• What needs to be done: Your answer must be an exact copy of the data, without any pictures.

• Extracted information:
^^^^^^^^^^^^^^^^

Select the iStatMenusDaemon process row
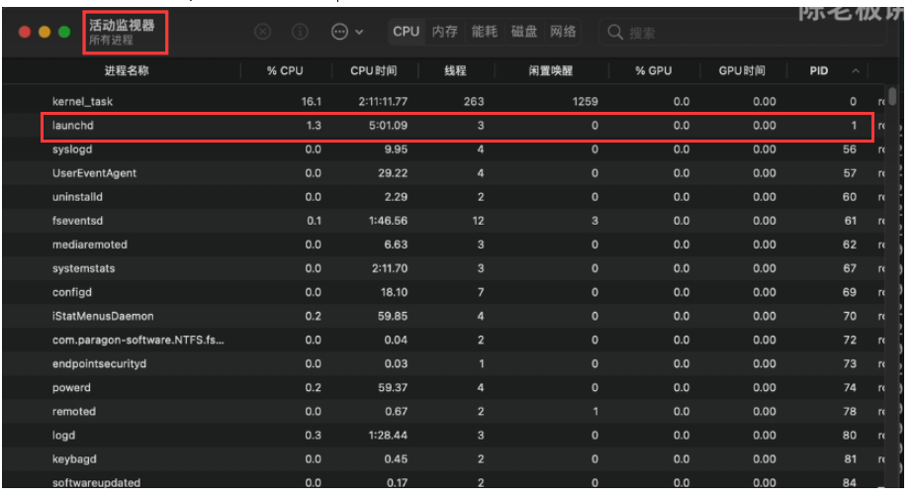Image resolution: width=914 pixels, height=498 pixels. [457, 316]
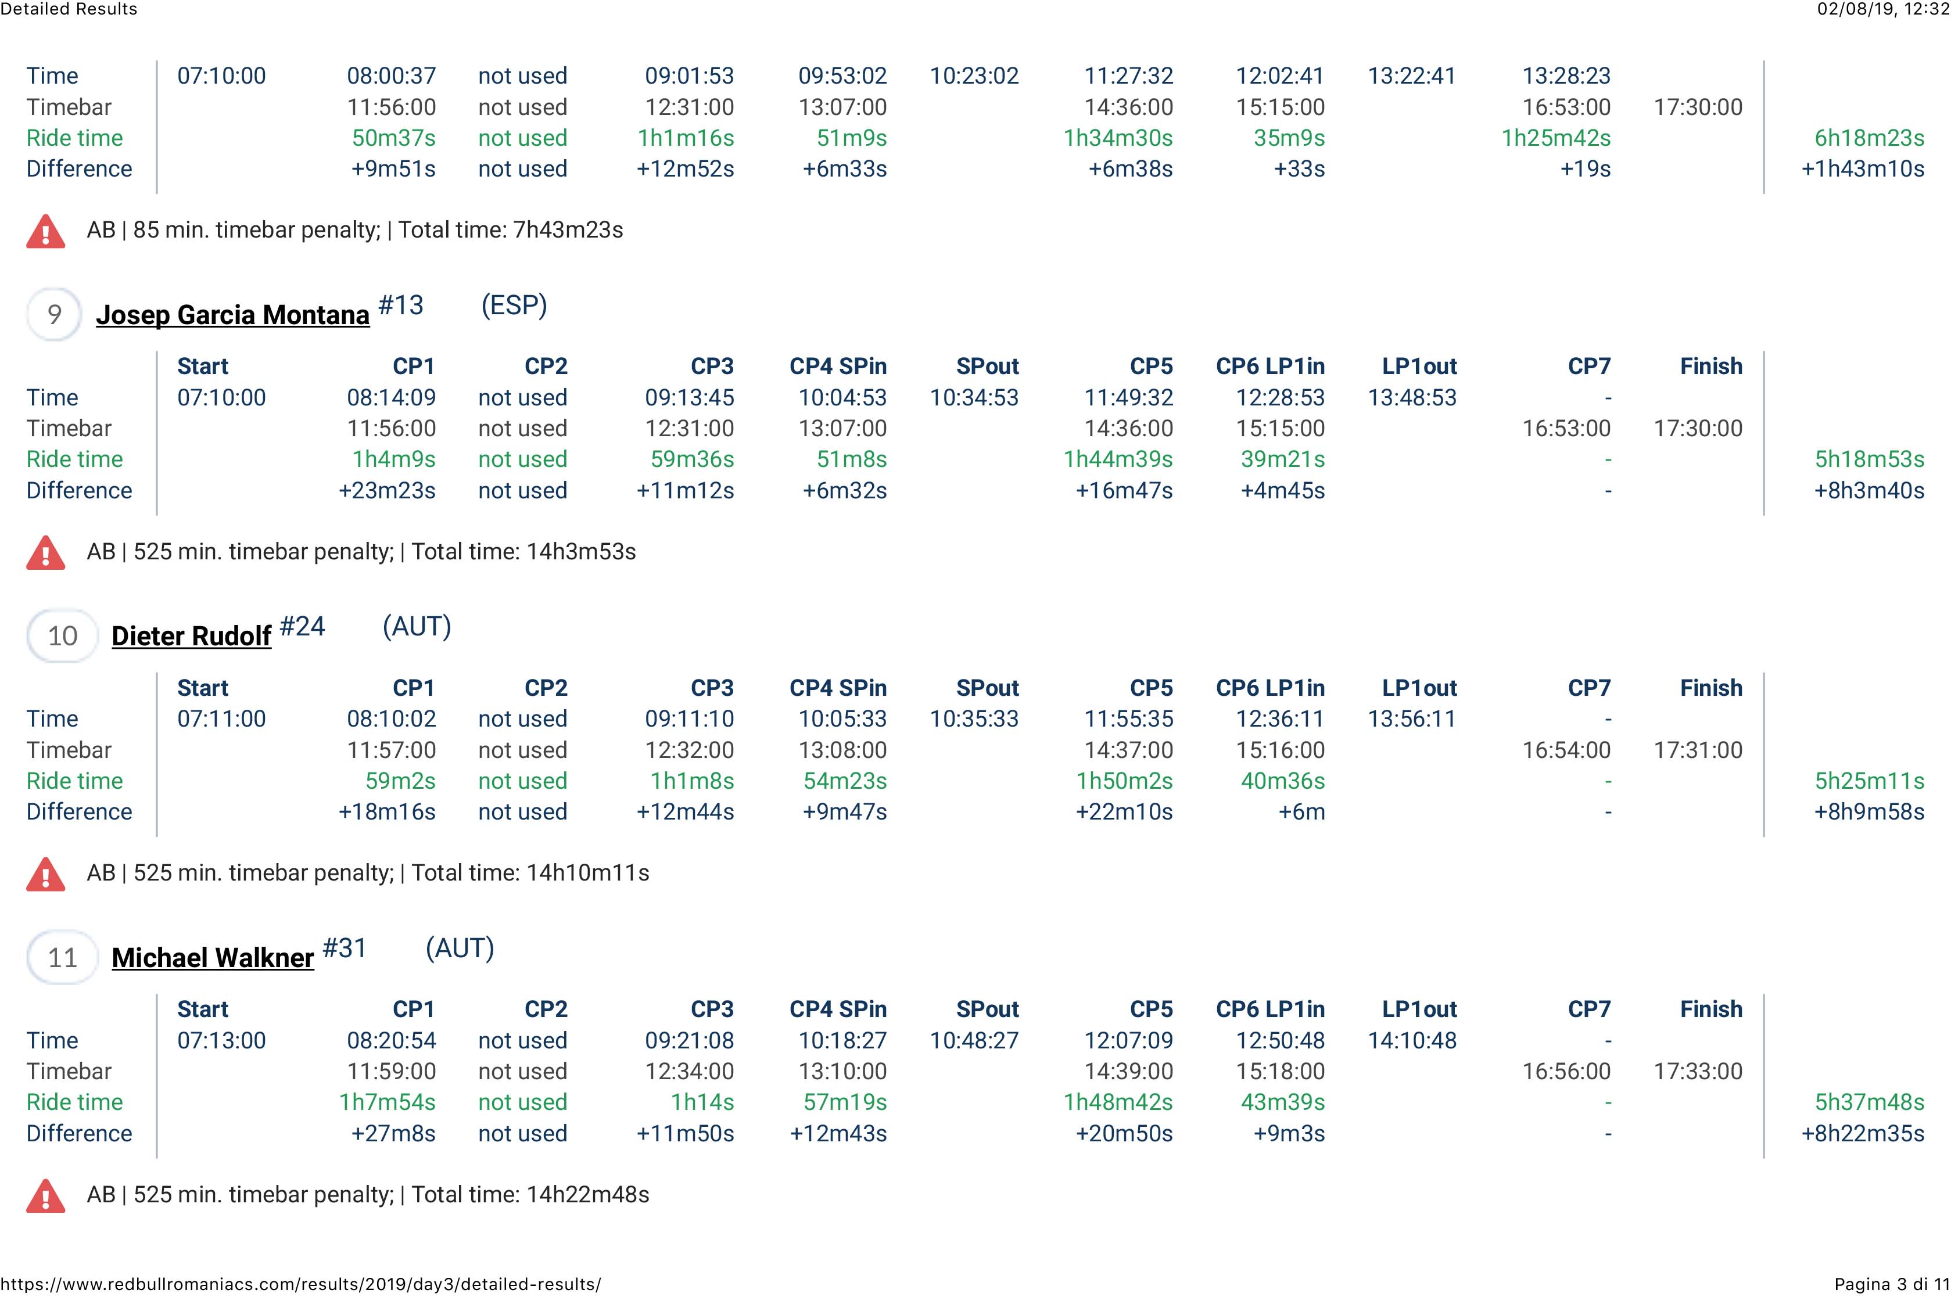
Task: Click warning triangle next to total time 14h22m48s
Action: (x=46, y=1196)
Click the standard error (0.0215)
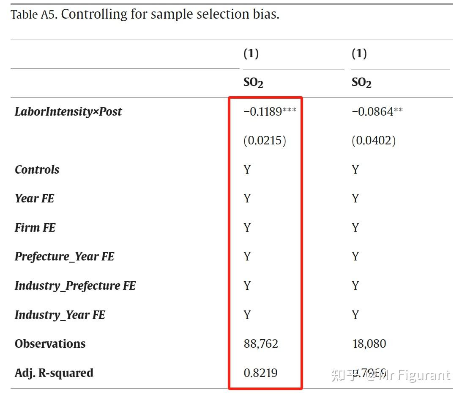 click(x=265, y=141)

^^^^^^^^^^^^^^^^

• Finished task:
Select the iStatMenusDaemon process row
Image resolution: width=914 pixels, height=498 pixels. [457, 316]
Task: Click warning triangle next to total time 14h22m48s
Action: (x=46, y=1196)
Click the standard error (0.0215)
 click(x=265, y=141)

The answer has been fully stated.